The left image shows the imported STL format model, while the right image displays the final generated mesh model.

Namespaces

using namespace AMCAX::NextMesh;

Preparation

Set the log format, provide the mesh generation control JSON file.

const std::string jsonPath = "./data/mesh_para-mesh000.json";
NMAPIModel::InitLogger();

Json example

Control mesh generation by setting the following partitioning parameters: the dimension of the entity to be partitioned, MeshingDim; the maximum and minimum size of the mesh elements, MaxSize/MinSize (absolute size), which can be the bounding box diagonal length bblen of the geometric model multiplied by a certain ratio r, such as [0.01, 0.1]*bblen; the mesh growth rate, GrowthRate; the sequence of tags of the entities to be partitioned, SelectedEntities; the curvature factor, CurvatureFactor; the type of mesh elements, ElementType; the mesh partitioning method, MeshingMethod; and the number of parallel threads, ThreadNum.

{
"MeshSize": [
{
"CurvatureFactor": 0.6,
"GrowthRate": 1.0,
"MaxSize": 0.5,
"MeshingDim": 3,
"MinSize": 0.1,
"ElementType": "Tri",
"MeshingMethod": "AFTDelaunay",
"SelectedEntities": []
}
],
"ThreadNum": 1
}

Note: When importing STL files, the "MeshingMethod" currently only supports AFT. Additionally, the current size settings do not apply to input STL models.
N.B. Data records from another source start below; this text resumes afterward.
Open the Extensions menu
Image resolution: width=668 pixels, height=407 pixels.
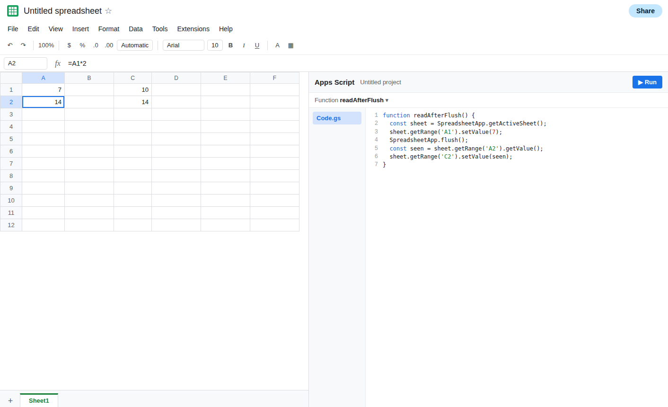pos(193,29)
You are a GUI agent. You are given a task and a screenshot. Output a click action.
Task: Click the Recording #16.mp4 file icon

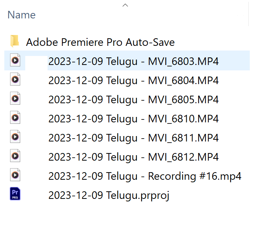tap(15, 176)

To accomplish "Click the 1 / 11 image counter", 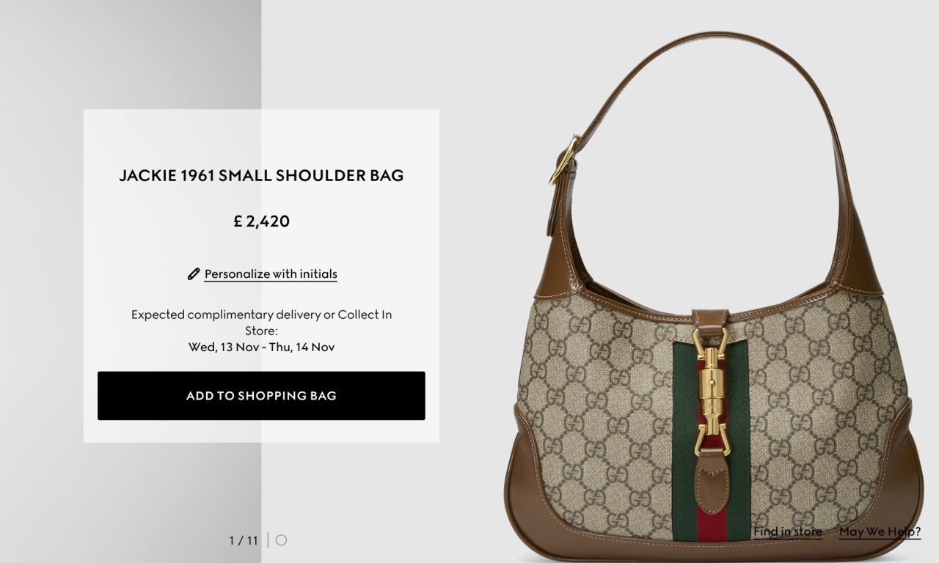I will pyautogui.click(x=244, y=541).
Class	Key	Required	Value Range	Default	Remarks
MeshSize	CurvatureFactor	No	[0, 1.0]	0	0 means disabled; 1.0 means dividing full circle into 3 segments
MeshSize	GrowthRate	No	[1.0, inf]	1.0
MeshSize	MaxSize	No	[eps, inf]	inf	Absolute size
MeshSize	MinSize	No	[0, inf]	0	Absolute size, MinSize<=MaxSize
MeshSize	MeshingDim	Yes	[1,2,3]	—
MeshSize	SelectedEntities	Yes	Subset of entity tags under MeshingDim dimension	—	Empty value means all entities in specified dimension
MeshSize	ElementType	No	[Tri, Quad, Mixed, RTri]	Tri	Only valid when MeshingDim=2; Tri-triangle; Quad-quadrilateral; RTri-right triangle; Mixed-hybrid triangle/quadrilateral mesh
MeshSize	MeshingMethod	No	[Transfinite, Delaunay, AFTDelaunay, AFT]	AFTDelaunay (when ElementType="Tri")	Only valid when MeshingDim=2; Transfinite-generates structured grids (for 2/3/4-edged faces); Delaunay method for triangle generation; AFTDelaunay: a combined advancing-front and Delaunay method for triangle generation.

JSON example - Planar boundary layer

This example generates a planar boundary layer hybrid mesh for a two-dimensional airfoil.

{
  "BoundaryLayer": [
    {
      "DistributionType": "Separation",
      "EntityType": "Edge",
      "EFPairs": [
        {
          "E": 5,
          "F": 1
        },
        {
          "E": 6,
          "F": 1
        }
      ],
      "Basic": {
        "GrowthRate": {
          "Constant": 1.2
        },
        "InitLayerHeight": {
          "Absolute": 0.01
        },
        "NLayers": 20,
        "ProblematicAreasTreatment": "STOP"
      }
    }
  ],
  "MeshSize": [
    {
      "CurvatureFactor": 0.2,
      "GrowthRate": 1.1,
      "MaxSize": 0.2,
      "MeshingDim": 1,
      "MinSize": 0.1,
      "SelectedEntities": [ 5, 6 ]
    },
    {
      "CurvatureFactor": 0.2,
      "GrowthRate": 1.0,
      "MaxSize": 2,
      "MeshingDim": 2,
      "MinSize": 1,
      "SelectedEntities": []
    }
  ],
  "ThreadNum": 1
}

The following are the imported CAD model and the final generated mesh model.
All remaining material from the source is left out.